Over the past few years, there have been various reports that Iran’s Ministry of Intelligence and Security (MOIS) have long used social media to spread talking points that were favorable to its own interests, but in recent years, this phenomenon has been outpaced by the use of bots and fake social media personas to spread disinformation about domestic opposition activists, often by impersonating the most prominent groups advocating for regime change.
The growth of that practice has led to thousands of accounts being taken down by Facebook, Twitter, and Instagram – a trend that was first publicly identified in 2014 and continues to this day. Recurring reports of such takedowns underscore the fact that constant vigilance is needed in order to combat disinformation on social media, especially at a time when Iranian state-affiliated hackers are reported to have repeatedly expanded their skillsets and stepped up their coordination.

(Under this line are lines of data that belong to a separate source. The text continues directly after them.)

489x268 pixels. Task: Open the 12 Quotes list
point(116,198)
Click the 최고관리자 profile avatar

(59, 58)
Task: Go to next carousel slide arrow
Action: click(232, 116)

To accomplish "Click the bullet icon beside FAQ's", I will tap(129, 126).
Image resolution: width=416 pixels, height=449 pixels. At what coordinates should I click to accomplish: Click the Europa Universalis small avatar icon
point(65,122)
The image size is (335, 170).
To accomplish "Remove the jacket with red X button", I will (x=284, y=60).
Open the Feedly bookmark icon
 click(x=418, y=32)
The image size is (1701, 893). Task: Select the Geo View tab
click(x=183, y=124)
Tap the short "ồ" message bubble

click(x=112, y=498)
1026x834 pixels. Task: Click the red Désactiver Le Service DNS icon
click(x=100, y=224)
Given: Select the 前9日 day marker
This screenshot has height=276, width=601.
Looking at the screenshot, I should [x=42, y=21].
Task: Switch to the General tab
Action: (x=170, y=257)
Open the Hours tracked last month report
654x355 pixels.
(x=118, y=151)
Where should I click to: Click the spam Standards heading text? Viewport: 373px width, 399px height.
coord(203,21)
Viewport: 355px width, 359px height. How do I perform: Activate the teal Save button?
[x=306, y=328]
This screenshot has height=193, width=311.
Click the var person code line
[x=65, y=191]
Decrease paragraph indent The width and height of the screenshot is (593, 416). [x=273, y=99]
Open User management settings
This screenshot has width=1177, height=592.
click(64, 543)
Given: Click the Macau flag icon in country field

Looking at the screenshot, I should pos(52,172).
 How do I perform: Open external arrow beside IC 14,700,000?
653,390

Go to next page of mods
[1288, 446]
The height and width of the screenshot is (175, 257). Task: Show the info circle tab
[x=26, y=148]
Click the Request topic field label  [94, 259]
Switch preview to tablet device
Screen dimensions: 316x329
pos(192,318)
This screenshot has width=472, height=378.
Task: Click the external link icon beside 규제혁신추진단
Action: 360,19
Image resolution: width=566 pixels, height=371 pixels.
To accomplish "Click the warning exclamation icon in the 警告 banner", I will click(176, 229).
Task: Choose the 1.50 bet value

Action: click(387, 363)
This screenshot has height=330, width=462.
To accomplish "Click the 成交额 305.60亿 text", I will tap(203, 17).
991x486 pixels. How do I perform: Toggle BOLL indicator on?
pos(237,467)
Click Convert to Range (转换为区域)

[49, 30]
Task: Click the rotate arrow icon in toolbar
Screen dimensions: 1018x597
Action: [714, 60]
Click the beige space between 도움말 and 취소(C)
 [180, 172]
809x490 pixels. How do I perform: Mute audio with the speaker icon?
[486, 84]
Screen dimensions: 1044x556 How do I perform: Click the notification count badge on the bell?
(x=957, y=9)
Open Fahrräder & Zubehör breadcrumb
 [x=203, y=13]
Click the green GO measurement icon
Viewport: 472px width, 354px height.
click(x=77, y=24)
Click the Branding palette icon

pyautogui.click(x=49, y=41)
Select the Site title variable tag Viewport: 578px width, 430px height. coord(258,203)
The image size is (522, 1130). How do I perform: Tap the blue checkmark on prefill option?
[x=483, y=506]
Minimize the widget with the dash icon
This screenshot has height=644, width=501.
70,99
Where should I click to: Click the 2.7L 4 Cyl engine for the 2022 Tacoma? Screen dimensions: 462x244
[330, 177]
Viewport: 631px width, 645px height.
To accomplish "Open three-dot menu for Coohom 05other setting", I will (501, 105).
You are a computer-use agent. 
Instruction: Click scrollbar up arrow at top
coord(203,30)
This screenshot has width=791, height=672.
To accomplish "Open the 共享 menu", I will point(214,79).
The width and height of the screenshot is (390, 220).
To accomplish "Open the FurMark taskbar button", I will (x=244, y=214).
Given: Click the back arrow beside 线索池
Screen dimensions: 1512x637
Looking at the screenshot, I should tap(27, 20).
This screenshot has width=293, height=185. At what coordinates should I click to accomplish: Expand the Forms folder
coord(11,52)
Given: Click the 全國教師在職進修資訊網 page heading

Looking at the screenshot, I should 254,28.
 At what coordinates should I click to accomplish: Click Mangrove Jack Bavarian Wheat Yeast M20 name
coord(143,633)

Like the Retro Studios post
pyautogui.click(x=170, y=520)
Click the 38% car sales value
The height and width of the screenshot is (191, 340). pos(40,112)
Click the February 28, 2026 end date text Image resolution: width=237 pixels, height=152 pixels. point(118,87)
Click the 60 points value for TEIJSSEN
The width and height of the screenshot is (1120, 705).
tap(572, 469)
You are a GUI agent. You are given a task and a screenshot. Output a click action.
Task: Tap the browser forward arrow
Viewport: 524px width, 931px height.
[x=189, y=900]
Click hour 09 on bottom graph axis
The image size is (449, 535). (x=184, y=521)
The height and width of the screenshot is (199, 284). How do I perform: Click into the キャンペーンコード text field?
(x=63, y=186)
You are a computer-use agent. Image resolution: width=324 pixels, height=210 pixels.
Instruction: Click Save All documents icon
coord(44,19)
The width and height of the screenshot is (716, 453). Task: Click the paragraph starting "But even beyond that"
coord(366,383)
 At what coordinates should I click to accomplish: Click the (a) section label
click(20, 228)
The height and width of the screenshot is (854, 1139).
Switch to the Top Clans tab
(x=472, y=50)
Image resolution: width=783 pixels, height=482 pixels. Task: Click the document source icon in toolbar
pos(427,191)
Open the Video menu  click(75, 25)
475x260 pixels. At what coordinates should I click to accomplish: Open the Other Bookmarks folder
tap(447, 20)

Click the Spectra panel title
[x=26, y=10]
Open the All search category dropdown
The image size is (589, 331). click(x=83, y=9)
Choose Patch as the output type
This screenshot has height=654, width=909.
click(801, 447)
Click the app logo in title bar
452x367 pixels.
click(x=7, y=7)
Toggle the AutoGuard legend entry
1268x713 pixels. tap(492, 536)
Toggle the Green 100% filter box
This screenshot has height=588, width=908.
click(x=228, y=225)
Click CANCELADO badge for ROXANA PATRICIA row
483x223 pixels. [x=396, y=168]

In fact, that coordination and advancement have no doubt helped fake accounts and deceptive pages to generally proliferate more quickly than they could be removed. In August 2018, Facebook reported that it had removed 652 pages, groups, and accounts involved in the spread of propaganda and disinformation on behalf of the Iranian regime. Hundreds more were removed the following January, and another 513 were taken down in March 2019. Soon thereafter, Twitter proved to be a source of potentially greater concern, as 2,800 Iran-backed accounts were removed for deceptive activity in May, and 4,779 were removed just the following month.
Around the time that these successive takedowns were being announced, cybersecurity firms were also sharing reports with the global media about coordinated inauthentic activity in general, and Iran’s growing contributions to that field in particular. Some such reports explicitly stated that Facebook and Twitter would likely struggle to identify suspicious accounts and posts quickly enough to halt their expansion, and others highlighted a range of tactics the regime appeared to be using that went beyond the simple spread of disinformation.
One firm called FireEye reported in June 2019 that some Iranian accounts had impersonated US politicians in order to promote policies and talking points that were favorable to the regime. Such impersonation tactics had previously been established as a means by which Tehran defamed opposition activists, especially those affiliated with the country’s leading pro-democracy group, the People’s Mojahedin Organization of Iran (PMOI-MEK), and its parent coalition, the National Council of Resistance of Iran.
An open letter published by a former agent of the Iranian regime earlier in the year helped to reveal the sheer scale of another aspect of the regime’s disinformation campaign.
The letter in question was written by Hadi Sani-Kani, who after having left the MEKwas promptly approached by Iranian intelligence operatives and incentivized to participate in a far-reaching campaign of disinformation targeting that organization specifically.
Sani-Kani detailed the structure of MOIS operations, the payment that operatives received for writing articles and giving media interviews based on talking points furnished by their handlers, and the ways in which his own network collaborated with -“friendly reporters” and academics to create a sort of feedback loop among regime-produced content and third-party publications and broadcasts.
Naturally, social media played a role in that loop, and Sani-Kani’s letter indicated that every person who was recruited for propaganda operations was required to maintain at least one account each on Facebook and Instagram, through which they shared their own articles as well as truncated versions of the same talking points. Each of the network’s operatives was expected to produce a minimum of 12 articles per month featuring claims that were unfavorable to the opposition movement, or conclusions that discouraged policies that might have supported it.
Cybersecurity analyses have elaborated upon Sani-Kani’s account by identifying numerous false websites that the Iranian regime attempted to use in order to give its internal talking points an air of legitimacy. In June 2021, the threat posed by such sites was underlined when the US government seized around three dozen internet domains on account of their role in the spread of “Iranian disinformation.” Of course, most of the sites in question simply migrated to different servers, but their removal from US domains may have made it less likely for them to be taken seriously as legitimate news outlets and used as sources by third-party reporters.
Tehran’s practice of impersonation has only grown bolder, as evidenced by the creation of a Twitter account in January 2021 which assumed the identity of the NCRI’s US representative Soona Samsami and posted a statement urging Iranians to gather at the White House or the Capitol. The account in question was promptly taken down by Twitter after being flagged by the NCRI itself, but if recent history is any indication it will prove to be only one of the hundreds if not thousands of false accounts that Tehran attempted to utilize over the past year.
The prior message shared by cybersecurity firms, Hadi Sani-Kani, and the NCRI, therefore, remains as relevant as ever: constant vigilance is required in order to prevent Iran’s online disinformation from doing more harm than it already has.